The blog this link refered to is a tear jerker, and as I say - every husbands worst nightmare. It's certainly worth a read. I take my hat off to this guy - so many guys can't be a father to their child when there is a mother around to share the load - this guy has his priorities right - despite the tragedy of their situation he has continued through probably the roughest days any of us can imagine.

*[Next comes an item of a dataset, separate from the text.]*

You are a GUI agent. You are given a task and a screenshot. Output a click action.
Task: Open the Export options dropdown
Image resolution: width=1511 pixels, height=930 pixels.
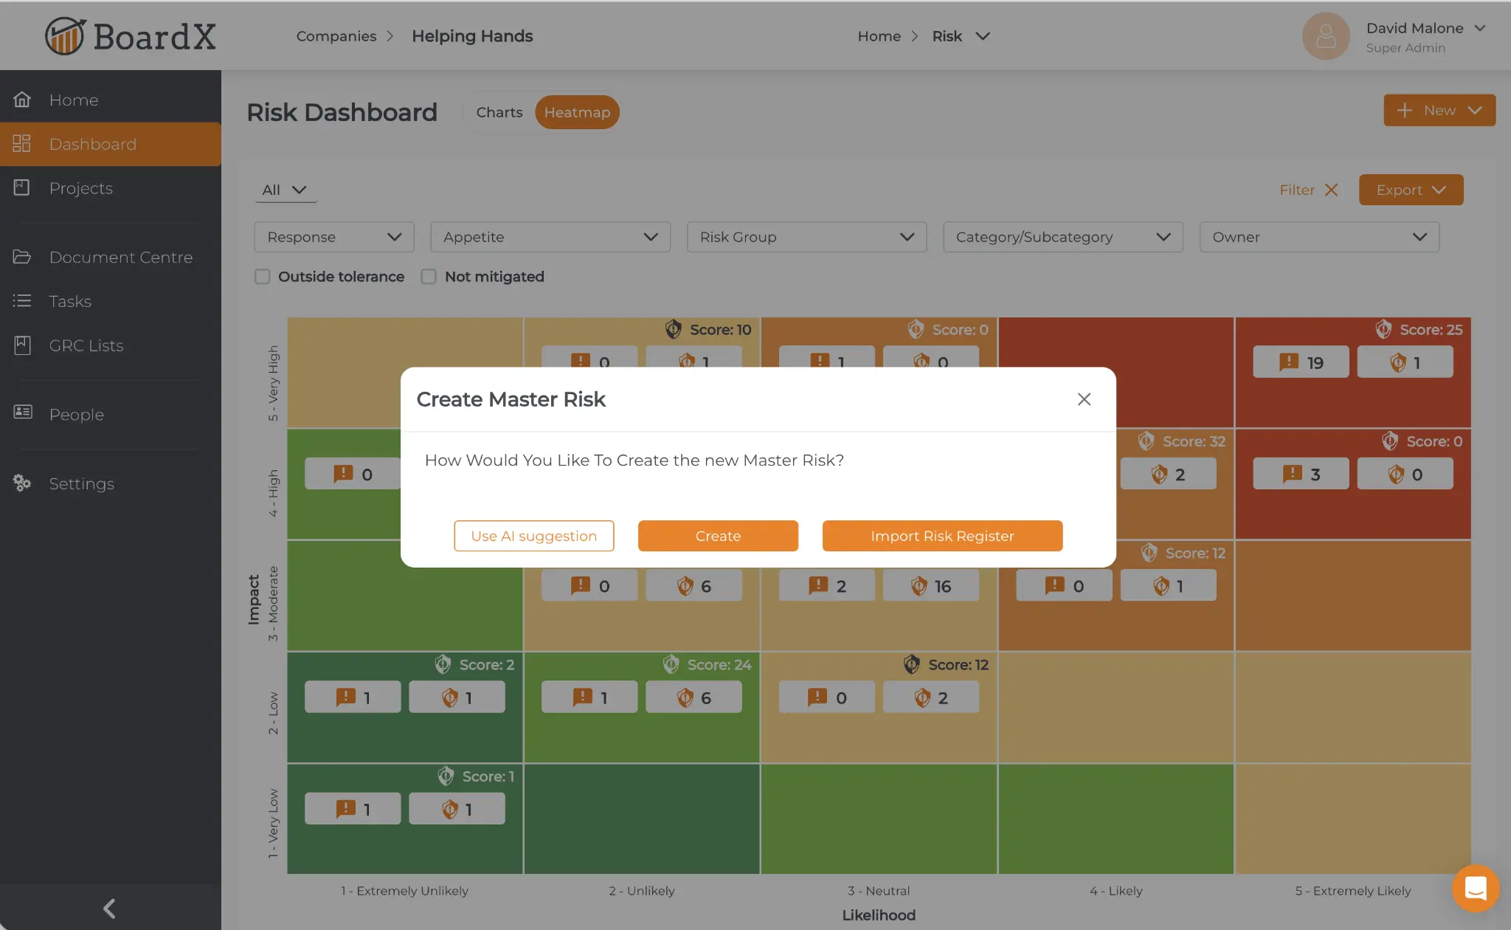[x=1409, y=190]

Still I got thinking before about how life must change when fatherhood approaches - its a scarey thought how the responsibility of parenthood is thrust upon us. We've been trying for about three and a half years to get pregnant, and now that we're here, I don't think that we'll ever feel ready for children, so perhaps it's just as well these things get thrust upon us. I've just realised how that sounds - when I say "thrust upon us", I mean that once you start this journey it cannot be paused so you can catch your breath, or check the user manual. I can't wait to hold our child in my arms, and speak it's name. But as I say there is lots of potential to screw things up along the way.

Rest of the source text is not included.